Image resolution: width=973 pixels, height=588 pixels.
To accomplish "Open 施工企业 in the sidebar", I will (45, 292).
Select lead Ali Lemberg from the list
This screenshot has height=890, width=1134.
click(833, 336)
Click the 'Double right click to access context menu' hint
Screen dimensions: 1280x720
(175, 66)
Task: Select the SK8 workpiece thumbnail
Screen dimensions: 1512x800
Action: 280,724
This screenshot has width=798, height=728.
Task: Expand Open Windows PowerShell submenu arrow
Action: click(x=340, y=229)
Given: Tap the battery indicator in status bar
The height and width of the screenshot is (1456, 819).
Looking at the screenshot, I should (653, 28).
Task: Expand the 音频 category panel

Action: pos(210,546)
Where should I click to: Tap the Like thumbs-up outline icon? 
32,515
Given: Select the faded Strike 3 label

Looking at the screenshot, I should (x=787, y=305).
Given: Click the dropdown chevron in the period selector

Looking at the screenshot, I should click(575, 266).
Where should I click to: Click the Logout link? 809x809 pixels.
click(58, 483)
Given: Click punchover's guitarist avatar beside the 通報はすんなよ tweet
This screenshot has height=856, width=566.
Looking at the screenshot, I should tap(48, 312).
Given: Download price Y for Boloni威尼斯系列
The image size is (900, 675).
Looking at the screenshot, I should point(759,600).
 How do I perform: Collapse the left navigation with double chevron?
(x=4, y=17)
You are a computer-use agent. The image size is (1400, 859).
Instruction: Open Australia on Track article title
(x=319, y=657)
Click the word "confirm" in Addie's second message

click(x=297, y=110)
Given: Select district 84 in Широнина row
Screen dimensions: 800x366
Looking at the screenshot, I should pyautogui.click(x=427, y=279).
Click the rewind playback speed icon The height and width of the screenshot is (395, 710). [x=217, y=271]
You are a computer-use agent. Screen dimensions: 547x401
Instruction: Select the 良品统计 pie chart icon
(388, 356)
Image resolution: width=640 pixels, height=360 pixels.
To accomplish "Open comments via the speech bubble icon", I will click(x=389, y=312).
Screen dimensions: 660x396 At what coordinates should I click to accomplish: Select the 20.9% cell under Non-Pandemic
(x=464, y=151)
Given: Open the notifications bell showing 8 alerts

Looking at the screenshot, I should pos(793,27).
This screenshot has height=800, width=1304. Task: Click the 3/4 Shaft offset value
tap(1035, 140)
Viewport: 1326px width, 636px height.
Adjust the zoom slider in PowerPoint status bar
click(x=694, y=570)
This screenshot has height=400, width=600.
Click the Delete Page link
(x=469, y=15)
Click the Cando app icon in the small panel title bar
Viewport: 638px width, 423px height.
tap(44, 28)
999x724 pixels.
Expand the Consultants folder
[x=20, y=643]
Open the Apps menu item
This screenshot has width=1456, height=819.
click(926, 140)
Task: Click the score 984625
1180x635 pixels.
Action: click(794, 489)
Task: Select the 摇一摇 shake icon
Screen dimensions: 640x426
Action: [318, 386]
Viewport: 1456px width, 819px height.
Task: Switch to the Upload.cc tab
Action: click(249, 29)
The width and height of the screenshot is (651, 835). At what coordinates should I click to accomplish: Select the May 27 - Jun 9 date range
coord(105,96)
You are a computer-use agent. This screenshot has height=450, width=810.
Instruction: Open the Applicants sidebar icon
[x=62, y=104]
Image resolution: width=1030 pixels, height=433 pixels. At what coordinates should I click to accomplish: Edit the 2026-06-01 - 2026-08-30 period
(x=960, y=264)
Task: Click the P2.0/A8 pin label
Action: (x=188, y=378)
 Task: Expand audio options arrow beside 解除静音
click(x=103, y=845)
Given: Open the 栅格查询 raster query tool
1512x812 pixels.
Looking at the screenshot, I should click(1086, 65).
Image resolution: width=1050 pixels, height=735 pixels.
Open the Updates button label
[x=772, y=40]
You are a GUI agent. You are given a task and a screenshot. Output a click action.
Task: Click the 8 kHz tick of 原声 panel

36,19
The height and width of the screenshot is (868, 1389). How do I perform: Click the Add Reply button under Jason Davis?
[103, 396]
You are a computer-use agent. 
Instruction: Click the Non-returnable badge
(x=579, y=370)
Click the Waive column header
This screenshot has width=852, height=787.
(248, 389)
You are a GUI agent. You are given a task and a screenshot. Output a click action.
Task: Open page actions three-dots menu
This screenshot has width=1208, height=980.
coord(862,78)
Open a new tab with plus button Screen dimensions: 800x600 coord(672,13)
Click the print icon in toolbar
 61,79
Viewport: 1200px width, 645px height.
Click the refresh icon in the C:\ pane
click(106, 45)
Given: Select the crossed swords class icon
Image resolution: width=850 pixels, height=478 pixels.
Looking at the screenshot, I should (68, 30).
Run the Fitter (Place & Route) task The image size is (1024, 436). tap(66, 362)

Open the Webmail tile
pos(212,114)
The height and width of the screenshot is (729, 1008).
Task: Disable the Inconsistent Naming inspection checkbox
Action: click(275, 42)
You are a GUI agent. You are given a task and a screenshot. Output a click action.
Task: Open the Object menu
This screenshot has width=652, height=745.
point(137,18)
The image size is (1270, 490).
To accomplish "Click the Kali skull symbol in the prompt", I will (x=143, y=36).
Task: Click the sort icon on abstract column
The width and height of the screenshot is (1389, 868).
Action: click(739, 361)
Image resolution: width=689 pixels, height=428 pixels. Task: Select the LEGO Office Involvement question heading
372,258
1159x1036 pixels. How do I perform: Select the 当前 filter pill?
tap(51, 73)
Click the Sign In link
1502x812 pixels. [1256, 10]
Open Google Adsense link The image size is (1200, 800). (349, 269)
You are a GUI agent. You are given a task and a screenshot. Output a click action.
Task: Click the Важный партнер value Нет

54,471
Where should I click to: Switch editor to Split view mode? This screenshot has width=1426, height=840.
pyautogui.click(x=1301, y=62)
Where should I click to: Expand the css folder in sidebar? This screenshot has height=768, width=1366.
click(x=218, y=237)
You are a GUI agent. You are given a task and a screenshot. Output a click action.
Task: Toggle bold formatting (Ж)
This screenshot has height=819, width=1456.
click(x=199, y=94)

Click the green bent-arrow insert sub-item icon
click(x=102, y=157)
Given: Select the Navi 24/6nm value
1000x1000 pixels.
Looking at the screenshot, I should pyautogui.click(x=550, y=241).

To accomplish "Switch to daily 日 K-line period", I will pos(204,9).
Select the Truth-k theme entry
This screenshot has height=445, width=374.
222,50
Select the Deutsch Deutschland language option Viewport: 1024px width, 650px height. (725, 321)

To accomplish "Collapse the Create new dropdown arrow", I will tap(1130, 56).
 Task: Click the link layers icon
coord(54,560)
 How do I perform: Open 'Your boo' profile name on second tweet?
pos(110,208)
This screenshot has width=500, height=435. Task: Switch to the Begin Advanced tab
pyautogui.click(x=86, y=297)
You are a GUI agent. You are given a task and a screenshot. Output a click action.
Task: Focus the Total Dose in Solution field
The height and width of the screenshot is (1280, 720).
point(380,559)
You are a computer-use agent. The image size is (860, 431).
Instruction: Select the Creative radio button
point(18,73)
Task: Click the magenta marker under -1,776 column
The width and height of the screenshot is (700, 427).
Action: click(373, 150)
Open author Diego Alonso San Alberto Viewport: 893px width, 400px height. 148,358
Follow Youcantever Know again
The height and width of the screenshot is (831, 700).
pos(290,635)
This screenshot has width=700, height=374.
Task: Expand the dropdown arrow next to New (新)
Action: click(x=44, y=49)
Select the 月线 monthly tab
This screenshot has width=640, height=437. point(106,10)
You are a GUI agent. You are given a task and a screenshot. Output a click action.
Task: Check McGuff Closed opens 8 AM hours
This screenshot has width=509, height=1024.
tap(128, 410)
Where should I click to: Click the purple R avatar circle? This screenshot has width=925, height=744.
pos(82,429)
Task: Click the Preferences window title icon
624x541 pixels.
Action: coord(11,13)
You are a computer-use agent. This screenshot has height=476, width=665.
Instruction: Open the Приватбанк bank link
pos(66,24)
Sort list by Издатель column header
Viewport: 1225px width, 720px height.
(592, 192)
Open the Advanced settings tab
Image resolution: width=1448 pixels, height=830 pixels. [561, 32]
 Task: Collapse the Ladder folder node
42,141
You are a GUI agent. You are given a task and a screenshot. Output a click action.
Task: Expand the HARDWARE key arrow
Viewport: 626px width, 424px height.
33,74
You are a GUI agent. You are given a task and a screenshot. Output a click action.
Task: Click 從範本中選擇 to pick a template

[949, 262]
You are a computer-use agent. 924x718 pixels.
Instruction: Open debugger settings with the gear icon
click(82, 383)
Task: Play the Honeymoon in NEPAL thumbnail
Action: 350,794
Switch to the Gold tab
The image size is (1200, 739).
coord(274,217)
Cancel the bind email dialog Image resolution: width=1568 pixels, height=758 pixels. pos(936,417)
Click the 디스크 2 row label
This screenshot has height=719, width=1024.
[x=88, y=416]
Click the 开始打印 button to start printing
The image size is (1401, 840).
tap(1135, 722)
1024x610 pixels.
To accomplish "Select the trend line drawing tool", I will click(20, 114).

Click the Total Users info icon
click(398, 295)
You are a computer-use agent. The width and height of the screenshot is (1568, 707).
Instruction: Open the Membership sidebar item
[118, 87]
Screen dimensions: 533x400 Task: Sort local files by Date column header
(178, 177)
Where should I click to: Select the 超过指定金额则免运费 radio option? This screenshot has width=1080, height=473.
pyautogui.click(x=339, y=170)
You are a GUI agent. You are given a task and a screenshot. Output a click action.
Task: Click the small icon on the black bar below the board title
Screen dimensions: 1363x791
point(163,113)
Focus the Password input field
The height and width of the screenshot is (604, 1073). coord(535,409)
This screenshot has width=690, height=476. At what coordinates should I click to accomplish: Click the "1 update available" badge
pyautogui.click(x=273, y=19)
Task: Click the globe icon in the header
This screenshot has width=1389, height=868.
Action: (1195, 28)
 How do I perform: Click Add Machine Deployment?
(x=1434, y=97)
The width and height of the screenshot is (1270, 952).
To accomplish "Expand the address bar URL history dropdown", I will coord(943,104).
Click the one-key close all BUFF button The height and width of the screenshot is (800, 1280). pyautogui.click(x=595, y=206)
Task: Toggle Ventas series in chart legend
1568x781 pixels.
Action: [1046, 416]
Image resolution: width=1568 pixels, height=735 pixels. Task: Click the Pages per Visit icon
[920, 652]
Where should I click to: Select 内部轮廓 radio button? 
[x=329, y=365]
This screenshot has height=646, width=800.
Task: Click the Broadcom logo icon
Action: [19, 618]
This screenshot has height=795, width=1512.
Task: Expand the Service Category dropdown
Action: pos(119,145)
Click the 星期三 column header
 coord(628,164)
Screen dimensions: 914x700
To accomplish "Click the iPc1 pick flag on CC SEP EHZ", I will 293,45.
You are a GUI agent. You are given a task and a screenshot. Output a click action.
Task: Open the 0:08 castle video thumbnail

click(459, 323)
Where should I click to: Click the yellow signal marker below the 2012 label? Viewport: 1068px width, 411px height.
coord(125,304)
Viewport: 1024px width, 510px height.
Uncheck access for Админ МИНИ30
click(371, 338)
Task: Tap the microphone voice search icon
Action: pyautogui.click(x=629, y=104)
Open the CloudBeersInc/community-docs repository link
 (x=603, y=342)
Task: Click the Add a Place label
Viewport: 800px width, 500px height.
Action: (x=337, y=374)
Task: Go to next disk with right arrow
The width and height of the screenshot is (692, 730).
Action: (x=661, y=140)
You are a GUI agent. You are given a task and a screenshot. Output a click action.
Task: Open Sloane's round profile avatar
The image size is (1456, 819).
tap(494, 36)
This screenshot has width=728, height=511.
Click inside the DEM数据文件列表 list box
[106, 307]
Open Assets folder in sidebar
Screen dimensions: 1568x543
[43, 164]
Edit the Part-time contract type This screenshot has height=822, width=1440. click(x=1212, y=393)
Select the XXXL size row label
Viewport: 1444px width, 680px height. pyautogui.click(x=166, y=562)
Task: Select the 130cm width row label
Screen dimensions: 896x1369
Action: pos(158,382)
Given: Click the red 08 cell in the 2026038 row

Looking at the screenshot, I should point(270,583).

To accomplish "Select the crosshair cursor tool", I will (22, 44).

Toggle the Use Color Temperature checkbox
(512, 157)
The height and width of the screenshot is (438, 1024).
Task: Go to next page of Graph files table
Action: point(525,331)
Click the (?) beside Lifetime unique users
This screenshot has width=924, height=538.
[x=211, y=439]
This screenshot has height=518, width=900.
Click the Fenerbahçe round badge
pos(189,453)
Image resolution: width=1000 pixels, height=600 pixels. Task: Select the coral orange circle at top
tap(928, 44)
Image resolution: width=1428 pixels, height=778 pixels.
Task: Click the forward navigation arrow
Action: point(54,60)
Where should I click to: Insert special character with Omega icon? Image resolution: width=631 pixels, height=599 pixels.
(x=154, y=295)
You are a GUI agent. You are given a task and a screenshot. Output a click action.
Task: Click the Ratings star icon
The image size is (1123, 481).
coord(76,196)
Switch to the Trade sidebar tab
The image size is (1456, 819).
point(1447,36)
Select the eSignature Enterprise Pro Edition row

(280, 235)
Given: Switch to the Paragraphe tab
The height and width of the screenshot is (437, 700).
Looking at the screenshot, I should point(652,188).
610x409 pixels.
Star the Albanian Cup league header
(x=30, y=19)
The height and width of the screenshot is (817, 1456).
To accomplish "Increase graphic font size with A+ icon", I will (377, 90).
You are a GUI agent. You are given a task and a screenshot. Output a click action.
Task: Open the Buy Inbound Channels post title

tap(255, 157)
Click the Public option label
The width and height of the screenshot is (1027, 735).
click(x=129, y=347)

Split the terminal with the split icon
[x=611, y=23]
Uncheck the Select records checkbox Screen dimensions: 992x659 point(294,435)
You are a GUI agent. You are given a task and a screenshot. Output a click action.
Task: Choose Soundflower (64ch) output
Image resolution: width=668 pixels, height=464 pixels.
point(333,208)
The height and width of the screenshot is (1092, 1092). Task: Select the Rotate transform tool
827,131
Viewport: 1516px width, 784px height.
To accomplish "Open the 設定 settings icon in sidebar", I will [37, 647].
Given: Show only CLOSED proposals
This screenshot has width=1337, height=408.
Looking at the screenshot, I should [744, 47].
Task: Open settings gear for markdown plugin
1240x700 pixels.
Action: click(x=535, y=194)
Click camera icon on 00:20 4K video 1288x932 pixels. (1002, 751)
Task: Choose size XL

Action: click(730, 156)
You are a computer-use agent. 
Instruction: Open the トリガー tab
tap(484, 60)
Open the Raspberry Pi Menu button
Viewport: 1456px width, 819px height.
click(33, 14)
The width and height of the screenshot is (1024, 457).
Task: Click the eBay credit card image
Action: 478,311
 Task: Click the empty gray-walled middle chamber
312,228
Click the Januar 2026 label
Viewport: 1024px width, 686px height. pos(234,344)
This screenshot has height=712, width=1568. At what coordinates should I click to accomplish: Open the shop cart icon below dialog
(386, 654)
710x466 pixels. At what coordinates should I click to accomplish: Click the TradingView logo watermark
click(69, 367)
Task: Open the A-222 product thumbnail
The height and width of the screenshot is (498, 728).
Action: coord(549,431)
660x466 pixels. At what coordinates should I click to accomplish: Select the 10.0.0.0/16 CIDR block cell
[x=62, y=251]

* * *

**Goal**:
Could you copy out the lines above exactly, from the line containing "710x466 pixels. At" up to and including the very last line?

**Result of this task**:
710x466 pixels. At what coordinates should I click to accomplish: Click the TradingView logo watermark
click(69, 367)
Task: Open the A-222 product thumbnail
The height and width of the screenshot is (498, 728).
Action: coord(549,431)
660x466 pixels. At what coordinates should I click to accomplish: Select the 10.0.0.0/16 CIDR block cell
[x=62, y=251]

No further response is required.